Dari hari ke hari kita menyaksikan betapa melorotnya harga diri bangsa ini karena mengalami krisis. Di mata dunia internasional bangsa Indonesia sering dicap buruk sebagai teroris, yang membuat pandangan orang luar begitu negatif. Indonesia juga dikenal gudang TKI (Tenaga Kerja Indonesia) yang mengandung konotasi pabrik pekerja rendahan. Negeri ini juga berkali-kali dikategorisasikan sebagai negara pa-ling korup dalam urutan antara peringkat satu hingga tiga. Banyak hal buruk yang melekat di tubuh bangsa ini, hingga orang luar melihat dengan sebelah mata, kadang merendahkan. Kasus yang menimpa pelatih karate Indonesia oleh polisi Malaysia termasuk bukti mutakhir dari perlakuan orang luar terhadap warga negara Indonesia yang bersifat merendahkan itu.
Alih-alih harus menegakkan kepala ke pihak luar, sebenarnya kita juga makin prihatin terhadap karakter sebagian (mudah-mudahan bukan cerminan seutuhnya) orang Indonesia.

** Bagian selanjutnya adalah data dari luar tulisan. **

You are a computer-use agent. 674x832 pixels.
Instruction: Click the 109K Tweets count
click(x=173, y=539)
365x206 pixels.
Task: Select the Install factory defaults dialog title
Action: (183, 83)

Para elitenya, termasuk pucuk pemerintahan dan politisi, selain di institusi-institusi negara lainnya, terkesan lemah karakter, dan ternyata juga bebal. Apa-apa seperti berlalu begitu saja di negeri ini. Semakin banyak elite atau orang terkena kasus korupsi, seperti tak menimbulkan efek jera, bahkan mereka yang terlibat seperti biasa saja seolah bukan aib dan kejahatan. Sementara elite lainnya semakin mudah melakukan apa pun demi meraih tujuan dan ambisi hidupnya. Para wakil rakyat juga terkesan gampang saja melakukan hal-hal yang sebenarnya tidak disukai dan dikritik keras masyarakat. Apa pun hal menjadi serba gampang, yang menggambarkan perilaku menerabas dan membolehkan segala cara.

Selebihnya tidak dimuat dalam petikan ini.